Deploying a Kubernetes Cluster with orcharhino
This blog post is about an orcha rhino feature, called application-centric deployment (ACD), and describes the process of deploying a Kubernetes cluster with orcharhino. It allows administrators to create hosts based on application templates, and makes it easier to run multiple instances/versions of a complex application.
An example for that would be a Kubernetes cluster consisting of multiple hosts that have to work with each other. We used this as our internal demo application, and released it on GitHub.

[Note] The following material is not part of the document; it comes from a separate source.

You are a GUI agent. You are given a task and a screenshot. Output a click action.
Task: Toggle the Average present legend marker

It is now showcased as part of this blog post.
You can use our ACD Plug-in to deploy applications in an automated way.
What is Application-Centric Deployment?
Deploying applications using orcharhino usually starts with creating and configuring the hosts that will serve the application.
With complex applications consisting of multiple hosts, this becomes pretty tedious, especially if you want to deploy the application multiple times.

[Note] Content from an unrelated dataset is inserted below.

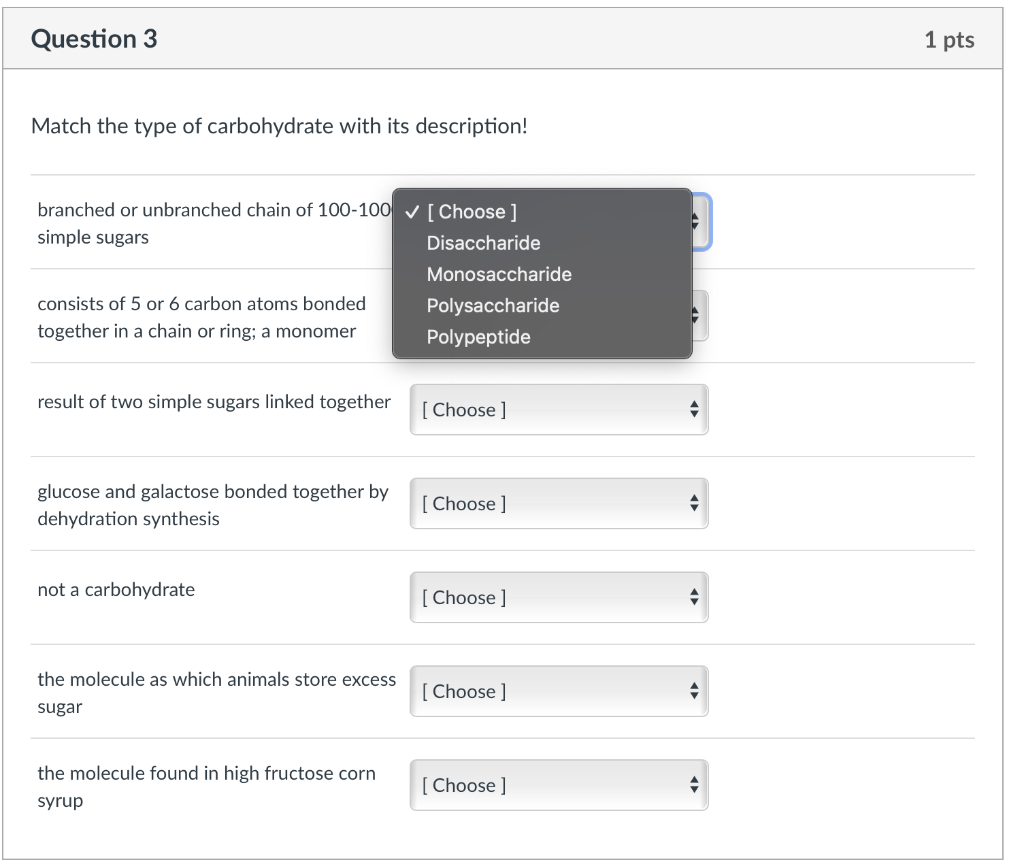The height and width of the screenshot is (862, 1024).
Task: Click the 'Match the type of carbohydrate' instruction text
Action: pos(279,128)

You can redeploy an application if you want to apply certain changes, or for example use it in a production and a development environment.
To make the deployment easier, the common approach is to work with solutions like Ansible or Puppet.
A typical application deployment with Ansible consists of the following steps:
- Create hosts
- Provision hosts
- Create an inventory and group hosts
- Adjust group variables for the environment
- Run Ansible roles to deploy the application on the inventory
Notice that all these steps have to be repeated each time you want to deploy a new instance.
You can use orcharhino with ACD as a much more efficient solution for this workflow.
With an existing Ansible Playbook and host groups, application deployments become as easy as adjusting variables and clicking Deploy.
Perform the following steps to deploy your application using ACD:
- One time only: import the Ansible Playbook used to deploy your application onto preprovisioned hosts.
- One time only: create an Application Definition specifying the host groups and valid number of instances per service.
- Define an Application Instance.
- Optional: adjust group and host variables for that instance.
- Click Deploy.
orcharhino creates all required hosts and provisions them according to their host group.
When all hosts have been set up, an inventory will be generated and the Ansible Playbook is executed.
Deployment of a Kubernetes Cluster
Deploying a Kubernetes cluster, even with applications on top, is a prime example of where ACD excels. ATIX provides a playbook that deploys a Kubernetes cluster based on containerd with either Calico or Cilium for container networking.
Optionally, it configures an HAProxy node to provide a high-availability API server.
It provisions four categories of hosts:
Control plane hosts
You can specify the quantity you need.
These hosts will become control plane nodes in the Kubernetes cluster.
Exactly one host has to be a bootstrap host.
This host will be used to set up the cluster initially, and here you’ll also find the “kubeconfig” file.
In addition, this node will be provisioned like any other control plane node and be the initial master node.
You can specify the quantity you need.
These hosts will join the cluster as worker nodes.
Currently, there can be at most one HAProxy host.
This host will provide high availability for the Kubernetes API Server by proxying requests to the control plane nodes.
Optionally, depending on the configuration through group variables, the playbook can deploy a Kubernetes Dashboard.
The browser-based dashboard will provide you with information about your cluster.
As a first step, import the playbook that is used to deploy Kubernetes on the preprovisioned hosts.
When creating the Application Definition, reference the playbook and define the host groups to be provisioned by orcharhino.
To deploy the application, create an Application Instance, adjust settings, and click Submit to save.
Now click Deploy and wait for your instance to be ready.
The future of deploying Kubernetes with ACD
At the time of writing, the project is still at an early stage. Therefore, a few features that should be present in most Kubernetes clusters are missing.
These include monitoring cluster health and aggregating logs.
While these tasks can currently be carried out manually, solutions could be deployed together with the cluster in the future.